La championne olympique algérienne de boxe, Imane Khelif, est sortie de son silence mercredi 4 février pour clarifier la polémique persistante autour de son identité de genre.

Dans un entretien accordé au quotidien L’Équipe, la médaillée d’or des Jeux olympiques de Paris 2024 a confirmé avoir suivi un traitement hormonal en amont de la compétition afin de réduire son taux de testostérone, tout en rejetant fermement les accusations la présentant comme une athlète transgenre.

« J’ai des hormones féminines. Et les gens ne le savent pas, mais j’ai pris des traitements hormonaux pour faire baisser mon taux de testostérone pour des compétitions », a expliqué la boxeuse algérienne de 26 ans. Elle a également confirmé posséder le gène SRY, situé sur le chromosome Y, précisant que cette caractéristique est « naturelle » et médicalement suivie. « Un professeur me suit. Pour le tournoi de qualification aux Jeux de Paris, à Dakar, j’ai baissé mon taux de testostérone à zéro », a-t-elle ajouté.

« Et j’ai gagné la médaille d’or » chez la catégorie des -66 kg, a rappelé celle qui s’était ensuite retrouvée au cœur d’une énorme polémique planétaire et a été la cible d’attaques et d’une campagne de désinformation, la présentant comme un « homme combattant des femmes ».

A l’instar de la Taïwanaise Lin Yu-ting, également sacrée chez les -57 kg aux Jeux de Paris, Khelif avait été accusée d’être une athlète transgenre, par plusieurs personnalités dont Donald Trump, Elon Musk ou encore la romancière britannique J.K. Rowling.

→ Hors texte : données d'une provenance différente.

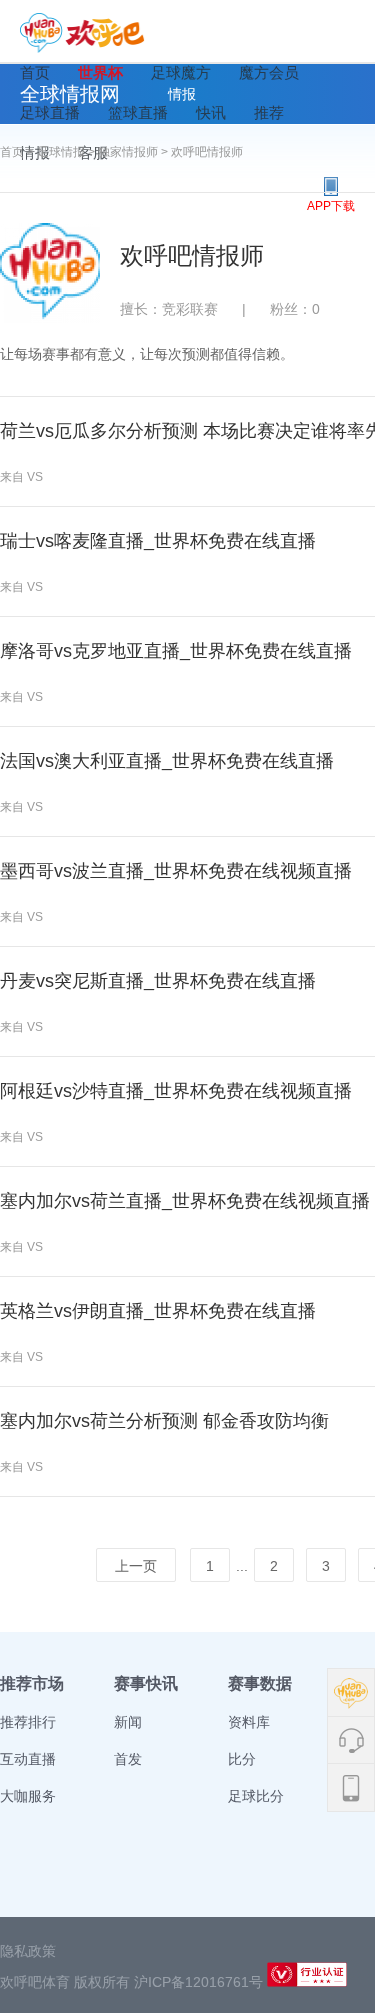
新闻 (128, 1722)
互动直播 (28, 1759)
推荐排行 (28, 1722)
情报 (182, 94)
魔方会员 (269, 72)
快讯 (211, 112)
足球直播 (50, 112)
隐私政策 (28, 1951)
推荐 (269, 112)
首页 (35, 72)
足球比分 (256, 1796)
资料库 (249, 1722)
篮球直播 (138, 112)
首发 (128, 1759)
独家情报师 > (134, 152)
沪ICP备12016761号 (198, 1982)
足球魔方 (181, 72)
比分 (242, 1759)
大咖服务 (28, 1796)
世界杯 (100, 72)
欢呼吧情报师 (207, 152)
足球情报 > (67, 152)
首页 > (18, 152)
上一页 (136, 1566)
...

« Moi, je respecte tout le monde, et je respecte Trump. Parce qu’il est le président des États-Unis. Mais il ne peut pas détourner la vérité. Je ne suis pas une trans, je suis une fille. J’ai été élevée comme une fille, j’ai grandi comme une fille, les gens de mon village m’ont toujours connue comme une fille », a martelé Imane Khelif.

Un test génétique ? « Je m’y soumettrai »

La boxeuse, qui a pour objectif de participer aux JO 2028 de Los Angeles, sait qu’elle devra pour cela consentir à un test génétique imposé par World Boxing, instance reconnue par le CIO, et s’est dit prête. »Pour les prochains Jeux, s’il faut passer un test , je m’y soumettrai. Je n’ai aucun problème avec ça. Ce test, je l’ai déjà fait. J’ai contacté World Boxing, je leur ai envoyé mon dossier médical, mes tests hormonaux, tout. Mais je n’ai eu aucune réponse. Je ne me cache pas, je ne refuse pas les tests », a-t-elle assuré.

Et d’enchaîner : « Aux médecins et aux professeurs de décider. Nous avons tous une génétique différente, tous des taux d’hormones différents. Je ne suis pas une transsexuelle. Ma différence, elle est naturelle. Je suis comme ça. Je n’ai rien fait pour changer la manière dont la nature m’a faite. C’est pour ça que je n’ai pas peur ».